We also evaluated different disk configurations to understand the impact of storage layout on performance. Specifically, we compared 4 ephemeral disks configured in a RAID 0 stripe to maximize I/O and throughput versus 4 ephemeral disks presented as individual storage devices. The results showed no discernible overall performance difference, with only a 0.0008% variance between configurations.
Spark Parameter Optimization
Testing tuning parameters recommended in the Celeborn documentation yielded mixed but important results. The most significant finding involved the spark.sql.adaptive.localShuffleReader.enabled parameter. Setting this parameter to false had a dramatic impact on query performance stability, reducing the worst-performing query's regression from ~240% to ~40%.
Thread configuration adjustments did not produce major performance impacts overall. However, these changes did allow Celeborn to utilize more compute resources effectively, enabling usage of up to 15 cores out of the available 64 cores on worker nodes. While this increased resource utilization didn't translate to significant performance gains, it demonstrates Celeborn's ability to scale resource consumption when configured appropriately.
Celeborn Default CPU usage

Celeborn with 4x thread configured

Overall Performance Assessment
Despite extensive tuning efforts across storage, Spark parameters, and Celeborn-specific configurations, all Celeborn configurations resulted in longer overall completion times compared to the default Spark shuffler. This consistent finding reinforces that while Celeborn provides operational benefits, achieving performance parity or improvement with native Spark shuffle requires careful workload-specific optimization and may not be achievable for all use cases.
Overall Conclusion
This benchmark report aimed to evaluate the performance characteristics of Apache Celeborn with Apache Spark on a 3TB TPC-DS workload. The initial comparison against native Spark shuffle revealed that while Celeborn offers significant operational stability benefits (e.g., fault tolerance for large shuffle operations), it introduced an overall 16% performance regression for this mixed workload. Performance was highly query-dependent, with some queries improving modestly and others regressing severely.
Furthermore, an investigation into specific Celeborn configuration adjustments (CELEBORN_WORKER_MEMORY, CELEBORN_WORKER_OFFHEAP_MEMORY, celeborn.worker.flusher.buffer.size) demonstrated that these optimizations did not yield a net positive performance gain.
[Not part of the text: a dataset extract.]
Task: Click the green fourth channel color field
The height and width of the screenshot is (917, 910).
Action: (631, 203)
A majority of queries showed either negligible change or significant performance degradation, reinforcing the idea that generic tuning might not be universally effective.
In summary, Apache Celeborn is a strategic choice when operational stability, particularly for large and complex shuffle data, is paramount. However, for general analytical workloads, its deployment requires a careful evaluation of the performance overhead and associated infrastructure costs. Optimal performance tuning with Celeborn is highly dependent on workload characteristics and necessitates detailed, workload-specific analysis rather than relying on generalized configuration adjustments.